• **PROBLEM A**
In the passage about Seales, list the three places she gives as spots where she could stand to say what she has to say.

• **QUOTED PASSAGE**
******

Despite her dexterity on camera, on the mic, or on the 'gram, it is on the stage where Seales is the most comfortable. "I'm just a stage-ass bitch," she said. "You're a trap goddess [she's referencing the two nameplate necklaces I wear on a daily basis that read "Trap" and "Goddess"]. I'm a stage-ass bitch." We are both living in our truths. "I think that's because I've always felt like I have something to say, whether it's a soapbox, or a podium, or a full stage," Seales explained, "I've always felt comfortable being in front of people to say what I need to say." And she is always going to find a funny-ass way to say it.
Behind just about every joke that Seales tells is a lesson. For example, when I ask her what the one thing from I Be Knowin' she'd like black women to take away, she chose this nugget: "If the mattress is on the floor, it's no place for a queen." This is the kind of advice you grow to appreciate when it comes from your homegirl, auntie, mama. It moves beyond the immediacy of a sexual encounter to call self-worth into question. Seales has masterfully integrated this into her comedic practice, and that's what I appreciate most about I Be Knowin', and Seales's consistent presence in the black culture ether.
As for what makes her feel accomplished, it's this: "No matter what happens from this point forward, I have created an artistic legacy. That, to me, says I've made it and that I've been able to make a career out of my art that reaches my standard of what I consider success." Although, even she had to admit that head-to-toe Gucci sweetens the deal just a little bit.

******

• **PROBLEM B**
Extract from the records everything from the line containing "114) label: REVIEWS" down to the line containing "38, 804, 44)", including both of those lines.

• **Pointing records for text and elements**
******

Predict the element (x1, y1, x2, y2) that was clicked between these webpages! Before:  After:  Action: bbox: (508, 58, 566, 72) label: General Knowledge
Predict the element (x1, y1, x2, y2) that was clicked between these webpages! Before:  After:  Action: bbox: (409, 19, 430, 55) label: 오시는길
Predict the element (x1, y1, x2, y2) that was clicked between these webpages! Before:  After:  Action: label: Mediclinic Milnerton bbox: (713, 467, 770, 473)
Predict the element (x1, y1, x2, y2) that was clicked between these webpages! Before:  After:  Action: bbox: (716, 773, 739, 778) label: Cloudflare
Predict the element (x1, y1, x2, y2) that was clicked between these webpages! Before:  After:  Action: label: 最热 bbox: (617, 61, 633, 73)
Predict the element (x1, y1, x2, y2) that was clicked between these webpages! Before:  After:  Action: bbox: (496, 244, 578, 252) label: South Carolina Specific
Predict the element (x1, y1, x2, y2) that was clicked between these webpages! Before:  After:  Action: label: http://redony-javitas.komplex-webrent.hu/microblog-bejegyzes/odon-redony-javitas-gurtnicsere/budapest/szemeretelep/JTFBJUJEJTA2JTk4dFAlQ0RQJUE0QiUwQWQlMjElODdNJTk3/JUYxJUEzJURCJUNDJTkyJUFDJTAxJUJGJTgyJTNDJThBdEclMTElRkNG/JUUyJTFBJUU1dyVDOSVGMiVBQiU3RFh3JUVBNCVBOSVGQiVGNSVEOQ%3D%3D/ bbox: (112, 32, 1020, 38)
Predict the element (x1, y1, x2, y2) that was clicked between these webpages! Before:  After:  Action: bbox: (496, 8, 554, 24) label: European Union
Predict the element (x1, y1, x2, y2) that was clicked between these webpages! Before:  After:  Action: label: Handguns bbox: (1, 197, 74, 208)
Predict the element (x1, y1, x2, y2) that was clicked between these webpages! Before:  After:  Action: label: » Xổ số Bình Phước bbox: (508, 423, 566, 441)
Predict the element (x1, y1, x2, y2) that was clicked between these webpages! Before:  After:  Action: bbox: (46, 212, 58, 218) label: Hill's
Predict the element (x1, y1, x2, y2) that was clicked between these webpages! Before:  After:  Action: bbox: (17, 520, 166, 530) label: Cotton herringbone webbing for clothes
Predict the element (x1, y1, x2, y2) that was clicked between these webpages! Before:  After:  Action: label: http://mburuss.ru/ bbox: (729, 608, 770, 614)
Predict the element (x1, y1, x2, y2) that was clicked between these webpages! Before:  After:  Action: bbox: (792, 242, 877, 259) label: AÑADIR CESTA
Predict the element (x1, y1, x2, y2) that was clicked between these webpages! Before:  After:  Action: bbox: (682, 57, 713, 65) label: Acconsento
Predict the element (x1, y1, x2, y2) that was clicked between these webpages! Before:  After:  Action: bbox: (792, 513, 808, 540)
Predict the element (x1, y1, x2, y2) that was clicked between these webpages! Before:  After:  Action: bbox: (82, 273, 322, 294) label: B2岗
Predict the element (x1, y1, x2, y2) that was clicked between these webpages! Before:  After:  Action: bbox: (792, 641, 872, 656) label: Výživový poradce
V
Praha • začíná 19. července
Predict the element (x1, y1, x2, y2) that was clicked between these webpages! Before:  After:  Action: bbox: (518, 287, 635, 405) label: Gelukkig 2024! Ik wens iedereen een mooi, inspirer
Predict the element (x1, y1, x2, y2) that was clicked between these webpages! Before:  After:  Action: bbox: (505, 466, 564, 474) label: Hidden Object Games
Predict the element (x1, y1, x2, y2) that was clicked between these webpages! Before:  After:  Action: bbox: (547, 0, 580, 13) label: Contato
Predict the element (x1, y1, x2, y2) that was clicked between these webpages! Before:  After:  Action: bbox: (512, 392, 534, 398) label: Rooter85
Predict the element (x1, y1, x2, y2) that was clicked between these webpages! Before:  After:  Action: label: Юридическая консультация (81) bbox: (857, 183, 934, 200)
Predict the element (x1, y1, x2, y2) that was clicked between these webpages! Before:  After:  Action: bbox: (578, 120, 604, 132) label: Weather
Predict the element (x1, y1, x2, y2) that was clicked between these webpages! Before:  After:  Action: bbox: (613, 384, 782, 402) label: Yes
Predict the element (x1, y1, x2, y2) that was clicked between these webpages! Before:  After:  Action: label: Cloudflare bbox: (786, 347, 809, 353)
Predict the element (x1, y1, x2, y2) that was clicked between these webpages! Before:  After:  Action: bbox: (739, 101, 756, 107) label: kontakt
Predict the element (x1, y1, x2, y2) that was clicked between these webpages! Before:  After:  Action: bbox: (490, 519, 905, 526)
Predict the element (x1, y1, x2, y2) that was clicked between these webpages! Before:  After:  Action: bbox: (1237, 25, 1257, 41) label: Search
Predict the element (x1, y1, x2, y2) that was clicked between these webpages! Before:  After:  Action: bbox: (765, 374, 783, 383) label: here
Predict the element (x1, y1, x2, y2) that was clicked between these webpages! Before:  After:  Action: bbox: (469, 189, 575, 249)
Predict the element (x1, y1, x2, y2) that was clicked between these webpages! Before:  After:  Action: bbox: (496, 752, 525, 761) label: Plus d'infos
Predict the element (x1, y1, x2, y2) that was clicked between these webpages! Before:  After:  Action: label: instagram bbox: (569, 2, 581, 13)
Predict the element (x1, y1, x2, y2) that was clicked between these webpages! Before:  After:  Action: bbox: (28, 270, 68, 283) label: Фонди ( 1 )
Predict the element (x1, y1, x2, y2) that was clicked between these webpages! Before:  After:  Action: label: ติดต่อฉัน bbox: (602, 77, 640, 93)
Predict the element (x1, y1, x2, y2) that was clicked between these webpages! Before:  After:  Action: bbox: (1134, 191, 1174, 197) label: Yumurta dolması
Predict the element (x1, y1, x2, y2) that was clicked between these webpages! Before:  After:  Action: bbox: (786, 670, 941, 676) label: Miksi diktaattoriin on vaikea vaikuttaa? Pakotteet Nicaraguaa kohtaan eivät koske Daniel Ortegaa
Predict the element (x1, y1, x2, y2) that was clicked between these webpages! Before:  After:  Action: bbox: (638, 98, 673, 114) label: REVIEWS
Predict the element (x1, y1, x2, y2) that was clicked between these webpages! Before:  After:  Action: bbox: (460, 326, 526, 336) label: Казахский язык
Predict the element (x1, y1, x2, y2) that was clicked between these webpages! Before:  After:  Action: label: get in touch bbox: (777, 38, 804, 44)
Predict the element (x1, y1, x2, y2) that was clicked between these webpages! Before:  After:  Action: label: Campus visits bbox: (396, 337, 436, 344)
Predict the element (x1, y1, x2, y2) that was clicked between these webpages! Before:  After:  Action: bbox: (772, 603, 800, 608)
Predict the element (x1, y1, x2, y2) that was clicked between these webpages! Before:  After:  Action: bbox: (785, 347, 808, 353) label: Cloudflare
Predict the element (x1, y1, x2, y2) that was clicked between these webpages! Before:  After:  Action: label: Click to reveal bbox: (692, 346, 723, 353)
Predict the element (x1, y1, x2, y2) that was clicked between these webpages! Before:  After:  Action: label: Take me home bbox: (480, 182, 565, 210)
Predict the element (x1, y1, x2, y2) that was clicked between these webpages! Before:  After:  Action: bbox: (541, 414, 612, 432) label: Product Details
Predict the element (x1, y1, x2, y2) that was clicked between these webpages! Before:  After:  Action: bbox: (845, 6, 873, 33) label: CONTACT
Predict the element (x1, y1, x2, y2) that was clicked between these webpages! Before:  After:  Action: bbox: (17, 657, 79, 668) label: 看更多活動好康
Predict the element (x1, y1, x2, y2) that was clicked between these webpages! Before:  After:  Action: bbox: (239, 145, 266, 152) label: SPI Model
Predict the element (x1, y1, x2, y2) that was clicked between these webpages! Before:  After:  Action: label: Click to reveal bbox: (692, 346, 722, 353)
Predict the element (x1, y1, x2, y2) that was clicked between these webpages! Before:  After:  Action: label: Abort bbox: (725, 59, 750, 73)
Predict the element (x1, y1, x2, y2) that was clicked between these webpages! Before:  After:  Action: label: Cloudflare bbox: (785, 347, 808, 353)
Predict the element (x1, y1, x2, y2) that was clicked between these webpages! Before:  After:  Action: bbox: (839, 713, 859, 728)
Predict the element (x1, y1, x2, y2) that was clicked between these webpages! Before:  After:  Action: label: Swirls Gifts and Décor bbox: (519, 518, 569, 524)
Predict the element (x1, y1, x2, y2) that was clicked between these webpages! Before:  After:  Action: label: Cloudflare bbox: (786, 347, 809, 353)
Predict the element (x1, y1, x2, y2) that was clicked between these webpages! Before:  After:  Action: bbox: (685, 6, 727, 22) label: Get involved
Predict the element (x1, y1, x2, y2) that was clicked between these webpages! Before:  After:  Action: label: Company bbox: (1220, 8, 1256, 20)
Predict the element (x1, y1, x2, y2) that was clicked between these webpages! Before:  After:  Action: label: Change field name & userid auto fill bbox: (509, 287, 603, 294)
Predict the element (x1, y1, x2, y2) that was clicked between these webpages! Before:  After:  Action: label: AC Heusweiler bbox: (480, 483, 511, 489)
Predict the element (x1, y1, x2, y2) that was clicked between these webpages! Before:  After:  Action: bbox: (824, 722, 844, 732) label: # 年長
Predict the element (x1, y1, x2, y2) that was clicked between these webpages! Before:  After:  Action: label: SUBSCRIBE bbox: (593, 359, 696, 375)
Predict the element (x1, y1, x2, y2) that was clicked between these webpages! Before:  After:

******

• **WRITTEN REPLY A**
A soapbox, a podium, and a full stage.

• **WRITTEN REPLY B**
Predict the element (x1, y1, x2, y2) that was clicked between these webpages! Before:  After:  Action: bbox: (638, 98, 673, 114) label: REVIEWS
Predict the element (x1, y1, x2, y2) that was clicked between these webpages! Before:  After:  Action: bbox: (460, 326, 526, 336) label: Казахский язык
Predict the element (x1, y1, x2, y2) that was clicked between these webpages! Before:  After:  Action: label: get in touch bbox: (777, 38, 804, 44)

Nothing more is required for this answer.